Rethinking Redundancy

This has been a tough few days for employees in the tech sector. The current spate of redundancies at Twitter, Stripe and Meta has left many people concerned. While there are good grounds for optimism that reports of tech’s decline may be greatly exaggerated, this is a challenging time for those who suddenly find themselves facing an uncertain professional and financial future.



With that in mind, I’d like to share a blasphemous thought:

Redundancy can be an incredibly powerful blessing in disguise.


Please note the second word in that sentence. To say that redundancy can be a blessing in disguise is not to say that it will necessarily be one. In so many cases – and this really should go without saying – it can be a curse, a disaster, an earthquake in the life of an individual and a family.

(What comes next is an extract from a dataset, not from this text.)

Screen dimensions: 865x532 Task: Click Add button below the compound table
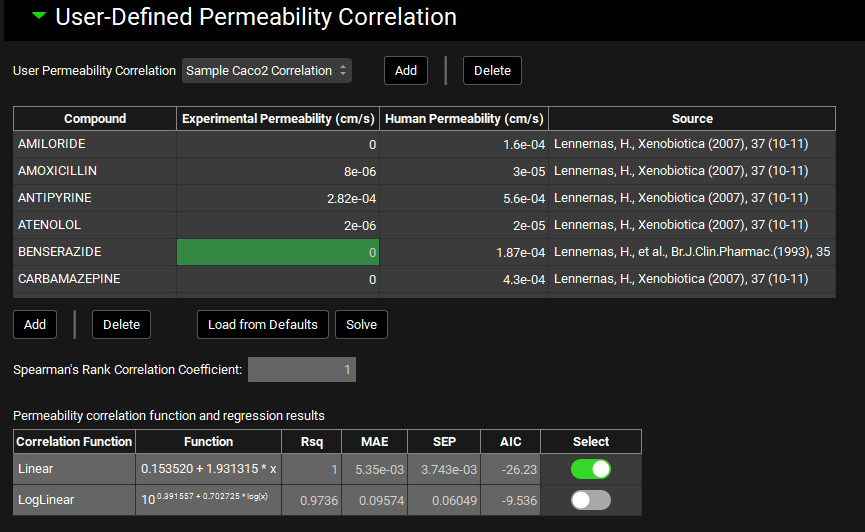[35, 324]
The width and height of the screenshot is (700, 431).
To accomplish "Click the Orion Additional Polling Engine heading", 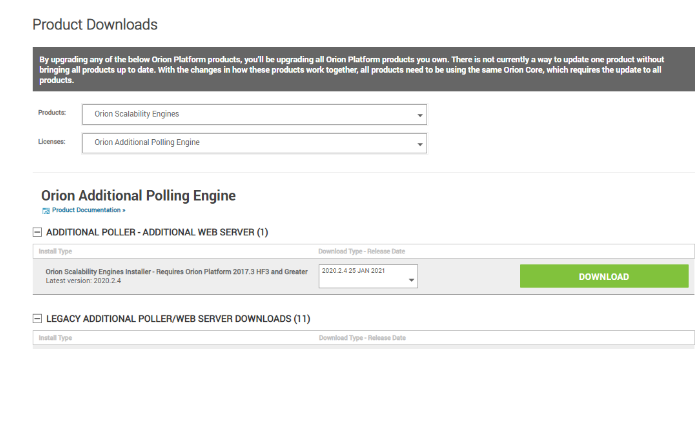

And yet, and yet… when I take in the totality of people I know (clients, friends, family) who have been hit with redundancy over the past few years, I am struck by a curious fact: for the majority of them, being let go has turned out in retrospect to be the best thing that could have happened to them.


Not that they didn’t go through a post-redundancy period of sometimes great stress and anxiety. Not that things didn’t look seriously dicey at times. Not that they were always able to avoid the unpalatable stopgap job and/or a crisis in their personal finances.


For some, such things were only too real. As of course was the sometimes acute threat to self-esteem caused by the feeling of rejection which being made redundant can arouse in us.

And yet, and yet… for the people I am talking about here, being let go has proven to be a real gift. Why? Because it has provoked change.


In an ideal world, we would all be our own agents of change. We would take the initiative and instigate career transition or career-upgrade plans ourselves. But what happens with most of us is that the temptation to play it safe and stay in our current job makes most of us fiercely resistant to change.


What redundancy can do is to overrule us by taking the decision for change out of our hands. Psychologically, this has the effect of making us feel ‘let off the hook’: we can with every justification blame the change on our employer or on the economy.


Where we would never have dreamed of quitting our job ourselves and thereby making ourselves look irresponsible, the job has quit us. We now have no option but to redraw the map of our future. If that future suddenly looks riskier than it did last week, then we cannot be blamed for this. Having had the risk taken for us, we are forced to design a new future around it for ourselves.


And that’s the keyword here: DESIGN. It’s a word I keep coming back to in working with clients. Successful management of one’s career is in so many respects a matter of creative and conscious design. What too many job paths do is to suppress our design instincts. They box us in. They shrink our world. They make us map the future in a chronically limited way.

They alienate us from our deepest career motivators. In a word, they institutionalise us.


What redundancy can do, if we can only show the imagination and resilience to meet the challenge, is to make us reframe, recontextualise, re-interpret ourselves. If you can respond to the bad news of redundancy with courage and clear thinking, then that same bad news may well be your ticket to a much more interesting future.